▸ Saved data entries:
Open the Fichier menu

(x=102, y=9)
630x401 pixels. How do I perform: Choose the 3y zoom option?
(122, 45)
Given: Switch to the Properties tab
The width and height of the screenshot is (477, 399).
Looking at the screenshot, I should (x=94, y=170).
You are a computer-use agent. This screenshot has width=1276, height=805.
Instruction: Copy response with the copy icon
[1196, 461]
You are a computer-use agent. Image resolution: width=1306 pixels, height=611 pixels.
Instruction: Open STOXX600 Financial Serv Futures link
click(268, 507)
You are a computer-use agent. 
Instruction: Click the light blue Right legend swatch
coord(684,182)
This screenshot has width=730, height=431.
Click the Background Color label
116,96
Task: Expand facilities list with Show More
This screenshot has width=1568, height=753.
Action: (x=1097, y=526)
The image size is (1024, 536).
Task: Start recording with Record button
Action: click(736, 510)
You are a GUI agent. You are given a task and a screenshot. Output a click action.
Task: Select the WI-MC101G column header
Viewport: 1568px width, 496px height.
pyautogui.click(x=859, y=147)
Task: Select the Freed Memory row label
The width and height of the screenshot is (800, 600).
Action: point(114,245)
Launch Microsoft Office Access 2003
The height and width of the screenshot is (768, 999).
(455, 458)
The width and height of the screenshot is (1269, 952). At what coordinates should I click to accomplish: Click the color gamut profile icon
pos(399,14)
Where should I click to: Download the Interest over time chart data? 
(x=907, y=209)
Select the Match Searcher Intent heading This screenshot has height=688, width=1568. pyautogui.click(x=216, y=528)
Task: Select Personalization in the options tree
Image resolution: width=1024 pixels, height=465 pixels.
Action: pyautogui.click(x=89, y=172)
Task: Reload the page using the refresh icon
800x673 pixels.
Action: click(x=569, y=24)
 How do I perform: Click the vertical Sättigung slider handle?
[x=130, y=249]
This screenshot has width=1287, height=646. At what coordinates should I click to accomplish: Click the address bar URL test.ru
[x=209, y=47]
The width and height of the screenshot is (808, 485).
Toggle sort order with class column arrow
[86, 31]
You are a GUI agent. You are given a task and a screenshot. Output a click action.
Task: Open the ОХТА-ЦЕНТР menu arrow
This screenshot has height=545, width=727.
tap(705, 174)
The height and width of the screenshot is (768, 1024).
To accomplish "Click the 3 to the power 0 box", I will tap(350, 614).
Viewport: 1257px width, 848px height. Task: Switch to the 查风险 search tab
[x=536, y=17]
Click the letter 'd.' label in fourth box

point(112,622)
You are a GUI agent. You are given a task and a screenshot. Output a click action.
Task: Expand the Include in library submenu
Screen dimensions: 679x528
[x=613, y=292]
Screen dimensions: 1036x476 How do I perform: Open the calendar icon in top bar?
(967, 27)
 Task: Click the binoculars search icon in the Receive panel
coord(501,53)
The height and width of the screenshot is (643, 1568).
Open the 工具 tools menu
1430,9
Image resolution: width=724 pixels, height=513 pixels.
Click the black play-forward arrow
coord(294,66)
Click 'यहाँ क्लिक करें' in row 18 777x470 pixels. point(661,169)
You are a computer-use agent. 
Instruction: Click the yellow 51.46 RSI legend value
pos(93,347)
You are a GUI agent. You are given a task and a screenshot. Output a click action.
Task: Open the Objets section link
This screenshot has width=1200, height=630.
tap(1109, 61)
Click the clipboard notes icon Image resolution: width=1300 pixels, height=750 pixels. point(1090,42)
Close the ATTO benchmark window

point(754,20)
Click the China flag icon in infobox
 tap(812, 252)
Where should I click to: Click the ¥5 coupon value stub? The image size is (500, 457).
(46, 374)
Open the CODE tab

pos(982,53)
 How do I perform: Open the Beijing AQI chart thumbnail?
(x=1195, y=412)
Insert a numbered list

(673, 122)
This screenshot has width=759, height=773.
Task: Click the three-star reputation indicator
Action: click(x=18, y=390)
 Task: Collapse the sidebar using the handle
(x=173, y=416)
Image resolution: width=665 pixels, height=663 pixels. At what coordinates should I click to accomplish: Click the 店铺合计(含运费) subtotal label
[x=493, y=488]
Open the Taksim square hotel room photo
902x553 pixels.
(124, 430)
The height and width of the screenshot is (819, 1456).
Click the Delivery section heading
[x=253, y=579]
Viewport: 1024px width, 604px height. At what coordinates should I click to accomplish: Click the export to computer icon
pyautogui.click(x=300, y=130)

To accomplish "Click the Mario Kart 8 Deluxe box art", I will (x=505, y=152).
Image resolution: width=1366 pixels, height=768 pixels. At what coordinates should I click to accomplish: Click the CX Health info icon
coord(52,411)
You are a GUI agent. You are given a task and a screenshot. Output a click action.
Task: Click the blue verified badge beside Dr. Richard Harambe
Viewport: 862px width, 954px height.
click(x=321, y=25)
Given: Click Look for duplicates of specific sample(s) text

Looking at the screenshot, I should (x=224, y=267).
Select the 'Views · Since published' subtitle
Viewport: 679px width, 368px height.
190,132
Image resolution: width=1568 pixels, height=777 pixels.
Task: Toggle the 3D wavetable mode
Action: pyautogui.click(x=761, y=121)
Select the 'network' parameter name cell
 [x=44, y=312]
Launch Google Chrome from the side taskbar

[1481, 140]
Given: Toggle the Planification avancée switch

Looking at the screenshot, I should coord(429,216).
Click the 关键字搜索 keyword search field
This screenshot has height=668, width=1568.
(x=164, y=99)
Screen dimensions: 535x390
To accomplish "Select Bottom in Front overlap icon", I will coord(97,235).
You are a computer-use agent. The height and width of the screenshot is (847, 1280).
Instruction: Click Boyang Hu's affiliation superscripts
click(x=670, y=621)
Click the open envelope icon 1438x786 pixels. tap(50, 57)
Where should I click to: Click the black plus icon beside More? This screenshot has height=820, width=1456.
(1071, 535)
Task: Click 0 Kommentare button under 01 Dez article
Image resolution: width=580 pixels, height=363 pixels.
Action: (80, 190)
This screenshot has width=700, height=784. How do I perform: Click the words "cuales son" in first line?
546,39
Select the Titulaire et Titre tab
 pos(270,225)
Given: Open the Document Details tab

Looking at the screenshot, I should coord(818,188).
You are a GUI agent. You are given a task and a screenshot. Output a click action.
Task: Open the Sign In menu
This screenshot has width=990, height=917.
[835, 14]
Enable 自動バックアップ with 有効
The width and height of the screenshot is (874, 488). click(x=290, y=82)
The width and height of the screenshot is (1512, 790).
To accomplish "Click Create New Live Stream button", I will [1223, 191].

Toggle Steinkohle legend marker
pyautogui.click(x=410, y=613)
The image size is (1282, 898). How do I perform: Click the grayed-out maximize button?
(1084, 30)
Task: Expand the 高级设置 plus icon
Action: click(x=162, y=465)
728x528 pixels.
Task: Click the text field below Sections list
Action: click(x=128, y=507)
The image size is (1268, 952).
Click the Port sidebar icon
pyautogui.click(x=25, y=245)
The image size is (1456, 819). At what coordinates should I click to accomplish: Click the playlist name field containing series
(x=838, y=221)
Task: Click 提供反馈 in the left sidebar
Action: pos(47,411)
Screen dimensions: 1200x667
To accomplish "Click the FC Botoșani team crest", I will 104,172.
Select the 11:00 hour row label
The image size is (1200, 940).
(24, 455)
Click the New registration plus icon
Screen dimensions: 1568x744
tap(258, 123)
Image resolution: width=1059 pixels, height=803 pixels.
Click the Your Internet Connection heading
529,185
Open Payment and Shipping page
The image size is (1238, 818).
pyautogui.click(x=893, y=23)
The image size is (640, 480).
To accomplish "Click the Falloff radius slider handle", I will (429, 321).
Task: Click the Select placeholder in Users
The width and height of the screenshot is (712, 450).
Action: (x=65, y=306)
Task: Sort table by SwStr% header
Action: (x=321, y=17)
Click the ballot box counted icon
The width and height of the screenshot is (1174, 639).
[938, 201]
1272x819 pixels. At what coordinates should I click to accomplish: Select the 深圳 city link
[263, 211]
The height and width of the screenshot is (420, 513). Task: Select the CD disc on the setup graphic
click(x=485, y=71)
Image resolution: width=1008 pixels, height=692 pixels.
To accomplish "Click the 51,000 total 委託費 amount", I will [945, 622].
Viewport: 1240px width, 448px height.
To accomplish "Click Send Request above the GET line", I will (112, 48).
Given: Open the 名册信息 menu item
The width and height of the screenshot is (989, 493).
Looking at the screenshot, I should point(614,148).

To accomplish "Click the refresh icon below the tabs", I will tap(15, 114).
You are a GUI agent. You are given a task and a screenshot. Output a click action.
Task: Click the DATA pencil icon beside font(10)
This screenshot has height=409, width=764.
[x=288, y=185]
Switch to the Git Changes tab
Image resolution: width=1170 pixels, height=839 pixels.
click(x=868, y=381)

▸ Description of the task:
If a line in the data holds the string "will", copy that line.

▸ Exercise solution:
To accomplish "Click the 3 to the power 0 box", I will tap(350, 614).
To accomplish "Click the Mario Kart 8 Deluxe box art", I will (x=505, y=152).
To accomplish "Select Bottom in Front overlap icon", I will coord(97,235).
To accomplish "Click Create New Live Stream button", I will [1223, 191].
To accomplish "Click the FC Botoșani team crest", I will 104,172.
To accomplish "Click the Falloff radius slider handle", I will (429, 321).
To accomplish "Click the 51,000 total 委託費 amount", I will [945, 622].
To accomplish "Click Send Request above the GET line", I will (112, 48).
To accomplish "Click the refresh icon below the tabs", I will tap(15, 114).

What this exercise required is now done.